§ **Task item**: Please quote exactly the opening lines of the data, from the first line to the one where "Task: Click the crescent moon emoji" appears.

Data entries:

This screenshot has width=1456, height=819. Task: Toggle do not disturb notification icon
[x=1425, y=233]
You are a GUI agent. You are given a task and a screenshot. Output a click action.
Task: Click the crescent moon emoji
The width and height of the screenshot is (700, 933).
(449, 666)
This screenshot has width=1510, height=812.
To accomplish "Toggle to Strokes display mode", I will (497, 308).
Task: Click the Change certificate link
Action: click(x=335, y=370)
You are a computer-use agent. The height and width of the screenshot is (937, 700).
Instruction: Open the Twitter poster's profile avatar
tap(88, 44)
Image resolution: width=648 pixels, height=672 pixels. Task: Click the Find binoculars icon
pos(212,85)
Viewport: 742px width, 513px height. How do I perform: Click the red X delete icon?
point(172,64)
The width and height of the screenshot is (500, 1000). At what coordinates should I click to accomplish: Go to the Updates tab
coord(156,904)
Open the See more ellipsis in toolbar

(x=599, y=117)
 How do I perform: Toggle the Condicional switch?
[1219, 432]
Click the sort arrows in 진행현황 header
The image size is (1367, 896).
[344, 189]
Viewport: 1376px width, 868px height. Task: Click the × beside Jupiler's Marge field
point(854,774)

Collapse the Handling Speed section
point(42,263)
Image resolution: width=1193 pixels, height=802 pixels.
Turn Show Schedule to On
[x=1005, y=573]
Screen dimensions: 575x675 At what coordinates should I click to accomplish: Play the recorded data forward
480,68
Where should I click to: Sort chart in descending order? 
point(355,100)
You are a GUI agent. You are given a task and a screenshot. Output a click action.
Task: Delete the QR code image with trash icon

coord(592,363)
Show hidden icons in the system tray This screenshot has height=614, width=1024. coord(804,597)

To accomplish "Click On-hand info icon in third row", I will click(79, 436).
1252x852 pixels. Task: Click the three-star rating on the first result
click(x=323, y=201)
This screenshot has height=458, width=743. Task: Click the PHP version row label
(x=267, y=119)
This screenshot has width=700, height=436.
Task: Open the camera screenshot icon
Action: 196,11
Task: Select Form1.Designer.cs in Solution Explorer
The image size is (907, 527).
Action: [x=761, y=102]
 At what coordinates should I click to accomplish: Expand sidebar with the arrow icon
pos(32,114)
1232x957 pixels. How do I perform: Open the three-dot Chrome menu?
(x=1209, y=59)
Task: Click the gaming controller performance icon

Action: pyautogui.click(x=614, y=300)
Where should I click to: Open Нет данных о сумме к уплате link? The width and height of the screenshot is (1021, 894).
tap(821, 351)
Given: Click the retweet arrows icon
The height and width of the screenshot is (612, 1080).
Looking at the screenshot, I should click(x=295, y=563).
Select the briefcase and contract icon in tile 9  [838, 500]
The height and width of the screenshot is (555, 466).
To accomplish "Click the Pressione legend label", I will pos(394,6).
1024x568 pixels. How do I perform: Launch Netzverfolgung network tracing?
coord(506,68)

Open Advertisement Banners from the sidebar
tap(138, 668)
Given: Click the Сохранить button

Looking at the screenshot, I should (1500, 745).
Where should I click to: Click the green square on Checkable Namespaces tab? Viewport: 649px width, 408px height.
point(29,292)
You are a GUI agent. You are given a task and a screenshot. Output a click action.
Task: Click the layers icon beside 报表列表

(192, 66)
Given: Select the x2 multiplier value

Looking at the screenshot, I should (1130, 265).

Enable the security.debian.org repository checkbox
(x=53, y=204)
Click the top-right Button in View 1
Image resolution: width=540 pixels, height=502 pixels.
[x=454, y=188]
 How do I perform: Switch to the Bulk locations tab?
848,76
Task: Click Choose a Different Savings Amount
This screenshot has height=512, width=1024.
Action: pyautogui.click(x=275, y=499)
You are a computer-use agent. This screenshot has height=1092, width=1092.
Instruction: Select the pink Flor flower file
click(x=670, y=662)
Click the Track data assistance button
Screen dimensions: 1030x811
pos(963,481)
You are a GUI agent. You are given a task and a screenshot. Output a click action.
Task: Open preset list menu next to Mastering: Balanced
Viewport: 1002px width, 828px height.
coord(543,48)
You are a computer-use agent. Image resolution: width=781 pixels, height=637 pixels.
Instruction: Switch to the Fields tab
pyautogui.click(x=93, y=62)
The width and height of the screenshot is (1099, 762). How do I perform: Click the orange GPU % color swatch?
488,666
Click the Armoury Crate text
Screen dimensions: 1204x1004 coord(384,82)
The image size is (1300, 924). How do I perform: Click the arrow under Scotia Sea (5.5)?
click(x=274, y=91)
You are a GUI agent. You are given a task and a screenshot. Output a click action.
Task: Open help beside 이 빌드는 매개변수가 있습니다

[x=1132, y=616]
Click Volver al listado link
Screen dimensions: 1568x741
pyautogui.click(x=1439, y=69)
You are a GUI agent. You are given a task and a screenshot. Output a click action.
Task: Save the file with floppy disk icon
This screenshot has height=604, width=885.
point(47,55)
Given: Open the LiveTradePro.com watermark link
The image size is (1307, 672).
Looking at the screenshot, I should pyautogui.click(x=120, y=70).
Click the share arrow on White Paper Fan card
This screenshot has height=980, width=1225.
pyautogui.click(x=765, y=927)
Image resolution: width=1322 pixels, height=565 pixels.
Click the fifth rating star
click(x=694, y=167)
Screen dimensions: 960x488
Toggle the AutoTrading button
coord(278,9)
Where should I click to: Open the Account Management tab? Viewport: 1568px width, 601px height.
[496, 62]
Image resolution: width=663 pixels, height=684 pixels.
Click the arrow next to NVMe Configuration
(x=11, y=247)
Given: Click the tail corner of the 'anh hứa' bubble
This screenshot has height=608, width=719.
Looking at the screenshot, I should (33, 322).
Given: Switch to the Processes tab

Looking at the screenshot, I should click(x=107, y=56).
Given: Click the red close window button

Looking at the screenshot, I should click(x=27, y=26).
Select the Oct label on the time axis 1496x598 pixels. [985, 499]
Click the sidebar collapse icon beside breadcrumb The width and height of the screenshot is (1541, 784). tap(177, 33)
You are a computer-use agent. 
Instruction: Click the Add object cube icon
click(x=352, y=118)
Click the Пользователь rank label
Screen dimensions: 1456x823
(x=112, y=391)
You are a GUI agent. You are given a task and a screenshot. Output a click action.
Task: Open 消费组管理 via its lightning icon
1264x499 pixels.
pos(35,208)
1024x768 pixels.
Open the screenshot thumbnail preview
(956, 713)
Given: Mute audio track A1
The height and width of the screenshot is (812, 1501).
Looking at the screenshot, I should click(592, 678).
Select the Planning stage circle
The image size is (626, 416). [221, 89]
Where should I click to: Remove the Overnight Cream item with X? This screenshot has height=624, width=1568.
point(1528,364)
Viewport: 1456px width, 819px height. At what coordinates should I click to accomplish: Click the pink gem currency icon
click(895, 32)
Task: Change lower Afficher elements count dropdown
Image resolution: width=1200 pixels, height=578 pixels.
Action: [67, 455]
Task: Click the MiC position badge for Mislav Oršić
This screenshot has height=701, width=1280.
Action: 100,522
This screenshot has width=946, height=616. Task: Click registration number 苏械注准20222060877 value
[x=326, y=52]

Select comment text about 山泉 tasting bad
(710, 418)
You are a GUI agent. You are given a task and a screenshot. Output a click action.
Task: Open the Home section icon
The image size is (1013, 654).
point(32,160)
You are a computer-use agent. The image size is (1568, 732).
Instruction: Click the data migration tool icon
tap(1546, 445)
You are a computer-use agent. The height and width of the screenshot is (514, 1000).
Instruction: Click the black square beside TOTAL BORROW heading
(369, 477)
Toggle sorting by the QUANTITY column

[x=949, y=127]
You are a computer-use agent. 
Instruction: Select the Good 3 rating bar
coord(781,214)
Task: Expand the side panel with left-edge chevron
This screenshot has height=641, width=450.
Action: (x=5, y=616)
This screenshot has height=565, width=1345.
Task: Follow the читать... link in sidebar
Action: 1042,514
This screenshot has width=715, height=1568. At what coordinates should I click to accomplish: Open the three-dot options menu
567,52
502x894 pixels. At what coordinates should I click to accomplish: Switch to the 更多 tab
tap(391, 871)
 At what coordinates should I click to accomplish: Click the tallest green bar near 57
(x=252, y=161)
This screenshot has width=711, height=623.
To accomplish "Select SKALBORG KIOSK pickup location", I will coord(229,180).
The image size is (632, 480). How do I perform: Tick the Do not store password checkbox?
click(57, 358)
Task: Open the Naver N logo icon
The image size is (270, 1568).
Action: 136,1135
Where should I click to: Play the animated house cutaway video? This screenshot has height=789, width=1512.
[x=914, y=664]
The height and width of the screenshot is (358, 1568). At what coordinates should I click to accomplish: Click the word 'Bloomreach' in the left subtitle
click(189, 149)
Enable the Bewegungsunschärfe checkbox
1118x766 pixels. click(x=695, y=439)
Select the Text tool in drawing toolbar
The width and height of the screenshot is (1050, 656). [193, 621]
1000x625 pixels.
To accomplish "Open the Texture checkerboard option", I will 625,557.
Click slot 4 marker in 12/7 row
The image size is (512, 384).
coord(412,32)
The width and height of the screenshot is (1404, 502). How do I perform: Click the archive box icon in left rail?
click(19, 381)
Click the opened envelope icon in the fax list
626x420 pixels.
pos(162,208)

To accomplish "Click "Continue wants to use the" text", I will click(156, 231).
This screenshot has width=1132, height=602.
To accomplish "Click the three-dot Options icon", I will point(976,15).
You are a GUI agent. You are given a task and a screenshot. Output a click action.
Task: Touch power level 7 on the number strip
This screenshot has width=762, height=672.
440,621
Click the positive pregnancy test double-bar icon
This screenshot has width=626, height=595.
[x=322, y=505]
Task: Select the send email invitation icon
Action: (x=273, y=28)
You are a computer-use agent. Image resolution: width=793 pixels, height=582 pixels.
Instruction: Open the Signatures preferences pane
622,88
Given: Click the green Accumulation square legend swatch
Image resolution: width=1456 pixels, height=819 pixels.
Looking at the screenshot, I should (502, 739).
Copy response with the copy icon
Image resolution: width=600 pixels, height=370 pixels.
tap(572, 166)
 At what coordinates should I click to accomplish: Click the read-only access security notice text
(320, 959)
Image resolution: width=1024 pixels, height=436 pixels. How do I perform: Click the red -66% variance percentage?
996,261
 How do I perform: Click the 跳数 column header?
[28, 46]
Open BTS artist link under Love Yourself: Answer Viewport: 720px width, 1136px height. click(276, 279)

§ **Solution for this problem**:
This screenshot has width=1456, height=819. Task: Toggle do not disturb notification icon
[x=1425, y=233]
You are a GUI agent. You are given a task and a screenshot. Output a click action.
Task: Click the crescent moon emoji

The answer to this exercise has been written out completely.